I think your reading way to much into this. Like my mate is asian and  brings home drop dead asian females that I would beg to just hug me and I sit there thinking I really want to fuk you but thats all it is. Just a thought.

Also about having sex with mate's ex's I did but without knowledge as I picked up the same gal yrs later. My mate did not care but she hated my mate and thus it did not last long.




KnightofMists -> RE: BDSM and friends (issues of self-control, desires, and territoriality) (8/11/2007 7:39:54 AM)

Sounds like TSB... and with TSB  after awhile... they all start to look good.


btw... TSB = toxic sperm buildup




BossyShoeBitch -> RE: BDSM and friends (issues of self-control, desires, and territoriality) (8/11/2007 7:46:18 AM)

Don't shit where you eat. Period.
The feeling will pass wait for it.




lateralist1 -> RE: BDSM and friends (issues of self-control, desires, and territoriality) (8/11/2007 7:48:11 AM)

I think that intense dislike and lust can go hand in hand.
Just like intense liking doesn't necessarily mean lust.
It would depend how strong the lust was for me to actively want to do something about it.
It can overide the deepest moral dilema or the most pragmatic side of me.
In other words if it itched enough I would scratch it if I could.




velvetears -> RE: BDSM and friends (issues of self-control, desires, and territoriality) (8/11/2007 7:57:29 AM)

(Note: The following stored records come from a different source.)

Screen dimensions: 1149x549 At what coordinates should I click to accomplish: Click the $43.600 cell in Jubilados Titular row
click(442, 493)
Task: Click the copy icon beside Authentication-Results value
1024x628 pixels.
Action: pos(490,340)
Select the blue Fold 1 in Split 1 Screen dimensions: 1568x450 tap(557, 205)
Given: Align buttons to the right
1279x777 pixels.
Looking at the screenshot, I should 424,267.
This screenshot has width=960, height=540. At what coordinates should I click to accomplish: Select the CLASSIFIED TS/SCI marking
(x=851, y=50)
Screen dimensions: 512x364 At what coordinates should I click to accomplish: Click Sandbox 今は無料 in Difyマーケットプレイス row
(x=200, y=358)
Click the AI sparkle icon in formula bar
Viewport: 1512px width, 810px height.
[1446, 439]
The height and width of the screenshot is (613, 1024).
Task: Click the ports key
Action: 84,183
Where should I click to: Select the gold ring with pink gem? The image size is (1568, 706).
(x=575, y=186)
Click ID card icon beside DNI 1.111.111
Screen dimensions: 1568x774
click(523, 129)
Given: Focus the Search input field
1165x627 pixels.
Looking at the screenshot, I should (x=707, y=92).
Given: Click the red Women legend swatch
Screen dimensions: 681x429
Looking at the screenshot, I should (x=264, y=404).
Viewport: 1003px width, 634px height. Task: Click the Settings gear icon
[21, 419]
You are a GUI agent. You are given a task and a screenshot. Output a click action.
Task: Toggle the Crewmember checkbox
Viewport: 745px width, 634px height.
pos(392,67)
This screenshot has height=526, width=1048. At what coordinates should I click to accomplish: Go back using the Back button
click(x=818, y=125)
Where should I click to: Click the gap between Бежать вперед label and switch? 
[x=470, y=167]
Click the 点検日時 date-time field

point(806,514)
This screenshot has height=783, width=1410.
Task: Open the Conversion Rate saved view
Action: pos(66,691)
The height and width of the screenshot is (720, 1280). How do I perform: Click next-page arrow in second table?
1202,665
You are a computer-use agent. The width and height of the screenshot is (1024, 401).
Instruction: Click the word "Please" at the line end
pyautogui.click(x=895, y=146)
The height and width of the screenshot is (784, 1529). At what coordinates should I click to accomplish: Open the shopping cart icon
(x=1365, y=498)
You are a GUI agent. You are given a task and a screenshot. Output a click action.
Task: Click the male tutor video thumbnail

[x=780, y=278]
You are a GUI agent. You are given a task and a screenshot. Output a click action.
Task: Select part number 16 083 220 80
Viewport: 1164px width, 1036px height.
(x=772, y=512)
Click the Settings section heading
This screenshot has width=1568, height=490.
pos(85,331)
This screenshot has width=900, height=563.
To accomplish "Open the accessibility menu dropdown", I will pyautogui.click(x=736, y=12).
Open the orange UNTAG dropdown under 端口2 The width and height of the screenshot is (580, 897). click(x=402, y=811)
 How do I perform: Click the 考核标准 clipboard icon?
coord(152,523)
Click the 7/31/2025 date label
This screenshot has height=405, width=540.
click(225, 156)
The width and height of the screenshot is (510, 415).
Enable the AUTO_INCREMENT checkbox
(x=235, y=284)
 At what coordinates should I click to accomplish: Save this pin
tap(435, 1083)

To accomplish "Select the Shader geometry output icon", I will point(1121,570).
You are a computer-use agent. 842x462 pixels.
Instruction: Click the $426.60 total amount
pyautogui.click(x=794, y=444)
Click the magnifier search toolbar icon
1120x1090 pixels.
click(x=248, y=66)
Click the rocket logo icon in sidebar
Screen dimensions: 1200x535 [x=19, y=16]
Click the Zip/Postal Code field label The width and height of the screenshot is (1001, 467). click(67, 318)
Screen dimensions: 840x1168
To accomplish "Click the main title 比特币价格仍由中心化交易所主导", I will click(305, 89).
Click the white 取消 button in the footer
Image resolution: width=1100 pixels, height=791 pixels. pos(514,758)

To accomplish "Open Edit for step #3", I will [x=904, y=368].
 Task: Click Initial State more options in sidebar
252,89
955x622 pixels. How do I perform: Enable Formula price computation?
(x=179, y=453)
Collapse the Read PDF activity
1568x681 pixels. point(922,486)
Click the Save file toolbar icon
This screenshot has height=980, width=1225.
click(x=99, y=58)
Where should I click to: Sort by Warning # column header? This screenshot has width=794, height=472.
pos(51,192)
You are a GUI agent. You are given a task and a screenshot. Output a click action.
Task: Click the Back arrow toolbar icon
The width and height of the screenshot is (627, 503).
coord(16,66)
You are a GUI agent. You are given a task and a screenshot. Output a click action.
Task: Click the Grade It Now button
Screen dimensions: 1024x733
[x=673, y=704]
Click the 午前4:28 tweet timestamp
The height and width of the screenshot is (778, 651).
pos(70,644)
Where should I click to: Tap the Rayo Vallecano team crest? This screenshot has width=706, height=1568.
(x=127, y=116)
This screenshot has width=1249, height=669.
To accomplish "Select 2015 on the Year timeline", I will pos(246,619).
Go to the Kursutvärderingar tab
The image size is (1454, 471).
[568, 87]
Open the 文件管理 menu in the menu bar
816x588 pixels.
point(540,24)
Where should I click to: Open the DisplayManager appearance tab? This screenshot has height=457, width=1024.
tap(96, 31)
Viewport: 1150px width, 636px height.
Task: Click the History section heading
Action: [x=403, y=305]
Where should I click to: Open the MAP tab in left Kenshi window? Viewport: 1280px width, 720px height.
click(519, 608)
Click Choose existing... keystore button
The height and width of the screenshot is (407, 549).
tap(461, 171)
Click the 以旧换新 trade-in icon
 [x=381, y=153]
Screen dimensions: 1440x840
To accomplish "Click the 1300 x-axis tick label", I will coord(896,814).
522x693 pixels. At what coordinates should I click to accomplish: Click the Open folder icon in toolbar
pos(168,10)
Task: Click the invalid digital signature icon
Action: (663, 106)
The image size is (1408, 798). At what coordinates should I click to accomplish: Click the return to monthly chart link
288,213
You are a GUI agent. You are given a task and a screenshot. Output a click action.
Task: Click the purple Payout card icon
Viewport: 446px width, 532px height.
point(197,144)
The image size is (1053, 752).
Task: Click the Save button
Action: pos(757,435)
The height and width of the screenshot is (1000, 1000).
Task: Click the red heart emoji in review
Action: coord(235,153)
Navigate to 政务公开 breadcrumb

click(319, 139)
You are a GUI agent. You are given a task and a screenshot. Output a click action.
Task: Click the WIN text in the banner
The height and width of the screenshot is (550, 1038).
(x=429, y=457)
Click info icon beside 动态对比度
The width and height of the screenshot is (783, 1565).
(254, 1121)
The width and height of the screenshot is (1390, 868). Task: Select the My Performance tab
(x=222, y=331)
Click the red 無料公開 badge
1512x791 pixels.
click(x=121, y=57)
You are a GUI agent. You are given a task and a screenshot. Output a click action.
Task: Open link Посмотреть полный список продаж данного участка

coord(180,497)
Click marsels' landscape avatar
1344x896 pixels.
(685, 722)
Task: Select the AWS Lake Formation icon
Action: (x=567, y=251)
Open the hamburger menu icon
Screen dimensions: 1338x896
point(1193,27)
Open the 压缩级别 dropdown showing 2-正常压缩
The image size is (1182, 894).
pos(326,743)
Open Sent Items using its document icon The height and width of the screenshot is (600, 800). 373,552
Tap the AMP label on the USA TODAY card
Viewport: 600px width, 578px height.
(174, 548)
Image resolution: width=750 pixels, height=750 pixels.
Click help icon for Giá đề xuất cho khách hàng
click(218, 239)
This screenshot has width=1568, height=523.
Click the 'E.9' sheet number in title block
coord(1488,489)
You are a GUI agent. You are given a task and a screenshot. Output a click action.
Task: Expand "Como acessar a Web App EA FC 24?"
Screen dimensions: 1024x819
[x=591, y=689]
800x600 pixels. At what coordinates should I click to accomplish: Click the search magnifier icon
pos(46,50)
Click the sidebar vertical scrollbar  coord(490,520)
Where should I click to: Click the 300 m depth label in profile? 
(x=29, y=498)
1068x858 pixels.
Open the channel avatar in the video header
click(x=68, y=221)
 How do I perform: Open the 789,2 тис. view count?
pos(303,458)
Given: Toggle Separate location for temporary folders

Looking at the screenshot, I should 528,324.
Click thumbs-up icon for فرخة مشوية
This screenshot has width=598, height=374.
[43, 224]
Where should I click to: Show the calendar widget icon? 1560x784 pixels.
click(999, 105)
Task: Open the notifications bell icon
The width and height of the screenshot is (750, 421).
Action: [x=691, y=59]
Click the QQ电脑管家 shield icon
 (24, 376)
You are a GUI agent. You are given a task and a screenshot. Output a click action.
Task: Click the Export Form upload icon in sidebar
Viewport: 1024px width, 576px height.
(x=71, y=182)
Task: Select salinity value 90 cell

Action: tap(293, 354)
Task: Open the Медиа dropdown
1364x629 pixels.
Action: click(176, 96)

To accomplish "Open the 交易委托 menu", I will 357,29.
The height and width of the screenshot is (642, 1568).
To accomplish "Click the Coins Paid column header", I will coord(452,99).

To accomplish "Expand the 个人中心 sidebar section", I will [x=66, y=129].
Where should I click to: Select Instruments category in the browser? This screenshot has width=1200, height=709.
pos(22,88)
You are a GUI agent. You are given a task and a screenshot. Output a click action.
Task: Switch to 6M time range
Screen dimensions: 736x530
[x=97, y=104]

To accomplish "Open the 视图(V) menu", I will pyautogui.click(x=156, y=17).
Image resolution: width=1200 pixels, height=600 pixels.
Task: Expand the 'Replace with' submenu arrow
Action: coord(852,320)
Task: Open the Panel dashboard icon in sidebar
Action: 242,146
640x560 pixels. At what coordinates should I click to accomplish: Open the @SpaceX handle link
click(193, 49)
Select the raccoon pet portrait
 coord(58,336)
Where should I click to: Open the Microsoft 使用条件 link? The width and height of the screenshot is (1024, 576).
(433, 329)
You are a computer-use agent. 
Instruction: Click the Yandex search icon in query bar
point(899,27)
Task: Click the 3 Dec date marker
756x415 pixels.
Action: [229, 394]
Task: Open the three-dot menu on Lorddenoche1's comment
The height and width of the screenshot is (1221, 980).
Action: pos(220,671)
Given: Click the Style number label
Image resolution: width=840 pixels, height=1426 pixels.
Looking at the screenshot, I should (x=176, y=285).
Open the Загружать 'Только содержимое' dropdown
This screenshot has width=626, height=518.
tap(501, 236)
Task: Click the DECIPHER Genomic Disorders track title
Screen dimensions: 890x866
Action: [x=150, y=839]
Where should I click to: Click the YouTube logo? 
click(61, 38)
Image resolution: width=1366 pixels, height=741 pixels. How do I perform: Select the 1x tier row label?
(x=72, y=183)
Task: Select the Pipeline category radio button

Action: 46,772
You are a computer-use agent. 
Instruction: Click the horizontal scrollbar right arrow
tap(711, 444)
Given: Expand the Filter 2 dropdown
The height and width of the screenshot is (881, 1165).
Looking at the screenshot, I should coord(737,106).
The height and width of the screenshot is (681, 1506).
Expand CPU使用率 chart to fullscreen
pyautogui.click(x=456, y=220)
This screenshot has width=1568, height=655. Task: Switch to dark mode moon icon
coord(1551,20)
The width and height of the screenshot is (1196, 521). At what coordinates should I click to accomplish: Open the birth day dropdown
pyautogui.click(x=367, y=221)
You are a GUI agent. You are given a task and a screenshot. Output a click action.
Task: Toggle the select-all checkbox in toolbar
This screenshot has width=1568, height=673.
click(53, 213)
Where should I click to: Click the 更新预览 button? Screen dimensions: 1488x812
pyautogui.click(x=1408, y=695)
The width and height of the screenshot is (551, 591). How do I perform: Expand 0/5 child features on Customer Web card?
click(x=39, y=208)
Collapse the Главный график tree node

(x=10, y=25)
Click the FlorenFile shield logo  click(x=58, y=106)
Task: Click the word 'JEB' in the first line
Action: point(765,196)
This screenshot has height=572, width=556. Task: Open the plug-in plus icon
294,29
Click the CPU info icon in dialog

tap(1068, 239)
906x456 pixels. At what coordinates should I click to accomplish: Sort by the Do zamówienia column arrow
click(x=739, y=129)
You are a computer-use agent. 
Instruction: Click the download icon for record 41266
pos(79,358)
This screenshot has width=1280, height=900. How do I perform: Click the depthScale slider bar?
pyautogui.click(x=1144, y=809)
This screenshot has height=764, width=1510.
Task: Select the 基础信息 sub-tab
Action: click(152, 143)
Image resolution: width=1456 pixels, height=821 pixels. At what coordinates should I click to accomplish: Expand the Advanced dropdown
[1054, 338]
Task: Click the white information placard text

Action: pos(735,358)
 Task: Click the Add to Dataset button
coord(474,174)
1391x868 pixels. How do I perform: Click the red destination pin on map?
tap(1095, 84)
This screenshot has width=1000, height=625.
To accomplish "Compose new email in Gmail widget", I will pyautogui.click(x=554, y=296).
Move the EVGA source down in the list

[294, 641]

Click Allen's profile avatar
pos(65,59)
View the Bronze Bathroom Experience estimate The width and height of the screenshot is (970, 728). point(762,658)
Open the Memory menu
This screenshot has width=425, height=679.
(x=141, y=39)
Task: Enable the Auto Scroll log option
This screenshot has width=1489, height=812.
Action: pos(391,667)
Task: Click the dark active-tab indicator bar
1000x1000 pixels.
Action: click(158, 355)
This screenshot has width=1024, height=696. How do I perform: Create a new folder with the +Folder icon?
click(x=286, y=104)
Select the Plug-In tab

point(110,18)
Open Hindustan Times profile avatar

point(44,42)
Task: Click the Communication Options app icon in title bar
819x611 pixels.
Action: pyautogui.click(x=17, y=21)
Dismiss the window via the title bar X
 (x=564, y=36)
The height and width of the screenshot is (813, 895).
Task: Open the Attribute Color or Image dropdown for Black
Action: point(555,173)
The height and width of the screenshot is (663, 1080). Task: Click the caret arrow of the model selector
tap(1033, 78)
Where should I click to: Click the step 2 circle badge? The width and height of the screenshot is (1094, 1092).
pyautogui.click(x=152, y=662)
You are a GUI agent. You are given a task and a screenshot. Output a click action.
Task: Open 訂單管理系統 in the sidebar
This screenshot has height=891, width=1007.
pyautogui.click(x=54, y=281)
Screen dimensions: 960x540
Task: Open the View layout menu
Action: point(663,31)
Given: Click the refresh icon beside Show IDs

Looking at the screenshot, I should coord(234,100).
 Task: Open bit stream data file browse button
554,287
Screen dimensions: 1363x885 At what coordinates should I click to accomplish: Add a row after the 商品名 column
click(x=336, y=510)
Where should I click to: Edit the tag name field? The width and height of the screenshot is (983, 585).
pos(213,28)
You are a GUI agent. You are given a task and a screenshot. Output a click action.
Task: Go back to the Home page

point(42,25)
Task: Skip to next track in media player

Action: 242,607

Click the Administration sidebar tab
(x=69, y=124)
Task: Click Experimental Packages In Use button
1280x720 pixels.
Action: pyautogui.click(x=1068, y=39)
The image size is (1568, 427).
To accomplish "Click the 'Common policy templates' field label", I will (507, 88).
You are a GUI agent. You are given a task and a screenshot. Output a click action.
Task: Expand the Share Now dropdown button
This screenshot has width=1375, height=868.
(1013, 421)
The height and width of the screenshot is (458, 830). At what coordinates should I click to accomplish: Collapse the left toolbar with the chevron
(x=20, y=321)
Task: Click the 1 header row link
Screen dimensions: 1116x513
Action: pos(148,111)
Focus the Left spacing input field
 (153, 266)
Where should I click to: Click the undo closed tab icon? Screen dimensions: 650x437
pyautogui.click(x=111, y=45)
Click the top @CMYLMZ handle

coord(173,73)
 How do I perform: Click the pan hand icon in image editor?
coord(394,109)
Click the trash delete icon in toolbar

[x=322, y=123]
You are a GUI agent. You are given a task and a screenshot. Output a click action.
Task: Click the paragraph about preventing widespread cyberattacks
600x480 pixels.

When i read your little story the word projection came to mind. You want to bring her down to earth or teach her - maybe you see a little of yourself in her, more than you are comfy with?  If she annoys you to the point you want to do something about it, i think you have to start examining why, most people would simply avoid her, if she bothered them so much rather than indulge in the game you seem to want to play with her.




BlueCollar -> RE: BDSM and friends (issues of self-control, desires, and territoriality) (8/11/2007 8:01:48 AM)

Oh, just to make everyone aware, I don't intend on ever hooking up with this girl.  The fact that she's a friend's former love isn't the reason in on itself - I should have also mentioned she made his life significantly "dramatic" and while she still hangs around us from time to time, there's nothing going on between them.

Laterlist makes a good point, though.  For me, it's an intense revulsion towards her, yet underlying lust.  It's like: "I hate her so much, I can't wait to make her scream for me".  It's truly an odd mix. 




windchymes -> RE: BDSM and friends (issues of self-control, desires, and territoriality) (8/11/2007 8:10:09 AM)

I think it sounds like a sudden case of fleeting animal lust, which is kinda sexy, if you think about it [;)]   

Possibly, (and I love speculating into deep psychology, even though I'm full of shit most the time), you found this girl so revolting up until now that, when she finally said the one thing that could spark an interest, "I'm a submissive", all your repressed loathing came roaring up into, well, fleeting animal lust, lol.   Or not.